The compressor cooling system is the most important part of the condensation dehumidifiers. It allows for condensing the steam and lowering water contents in the air. At the heart of the cooling system lies a compressor which compresses and pumps the refrigerant, forcing it to circulate around the whole system. The higher the pressure gets, the more the temperature grows. A compressed refrigerant (in gaseous state) is transferred by a pipe to the condenser, where it is cooled down.

The heat of the refrigerant is received by the air around the exchanger (condenser). The refrigerant changes its state from gas to liquid due to its pressure and the temperature drop. A condensed refrigerant runs through the de-watering filter, which absorbs the steam that could find its way into the drier when its manufactured or maintained. After passing through the filter, the liquid runs through a throttle (a capillary or an expanding valve), whose flow resistance causes a pressure difference, that makes the refrigerant expand and evaporate. The evaporation process takes place in the evaporator.

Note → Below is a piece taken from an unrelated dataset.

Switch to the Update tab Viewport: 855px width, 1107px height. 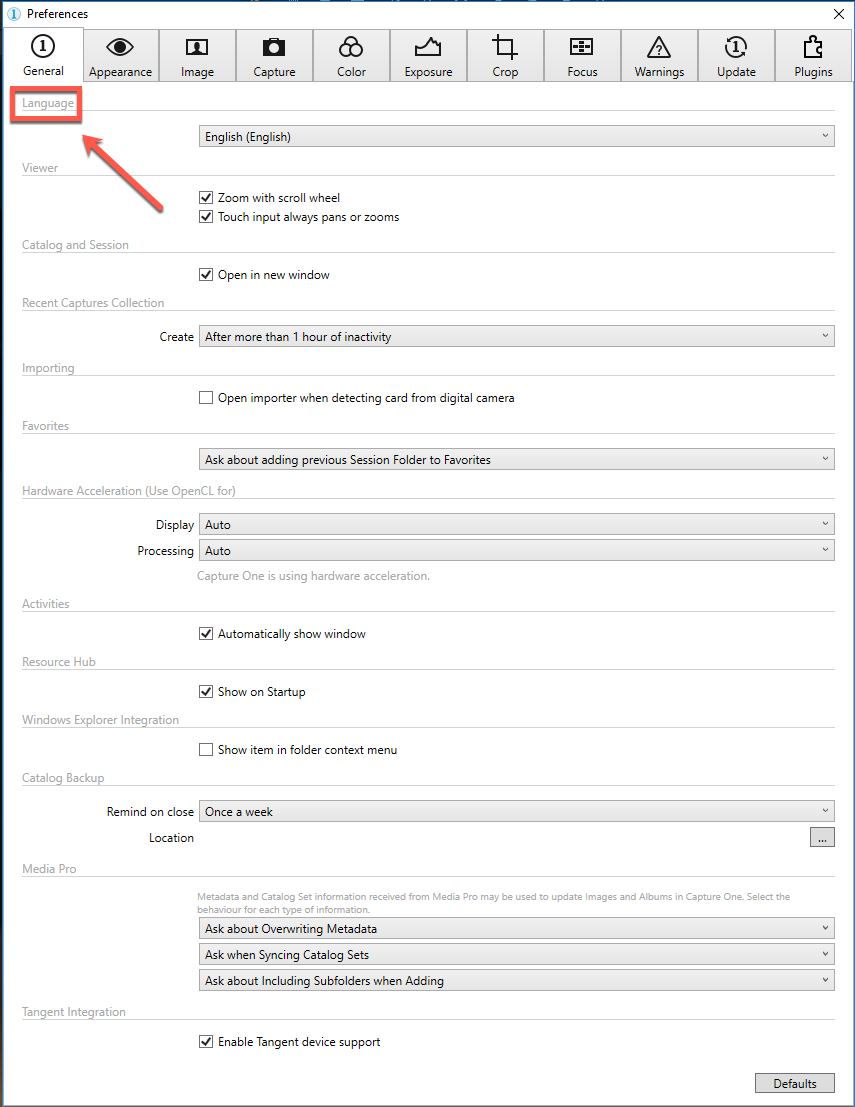coord(736,56)
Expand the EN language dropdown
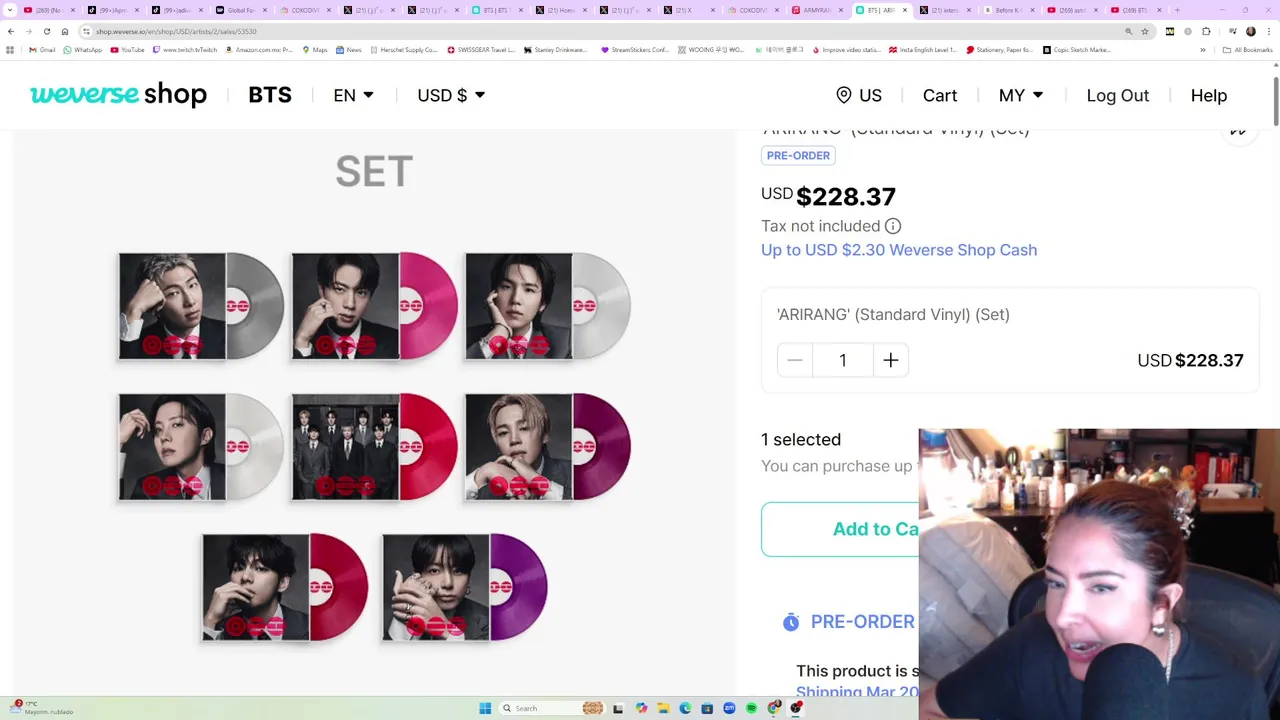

Unlike condensation, evaporation causes a drop in both pressure and temperature. Owing to this phenomenon, the air gives up its heat to the refrigerant (and allows it to evaporate). The air temperature falls below the dew point, which makes the excess humidity condense on the walls of the condenser. The expanded refrigerant is sucked in again by the compressor, and the whole cycle starts over.

In case of operating in lower ambient temperatures, the water condensed in the evaporator may freeze, which increases the resistance of air flow in the exchanger. To avoid this, an electronic control system periodically opens the electromagnetic valve. This redirects the hot refrigerant (in its gaseous state) to the evaporator. This makes the ice thaw and flow down to the condensate tank.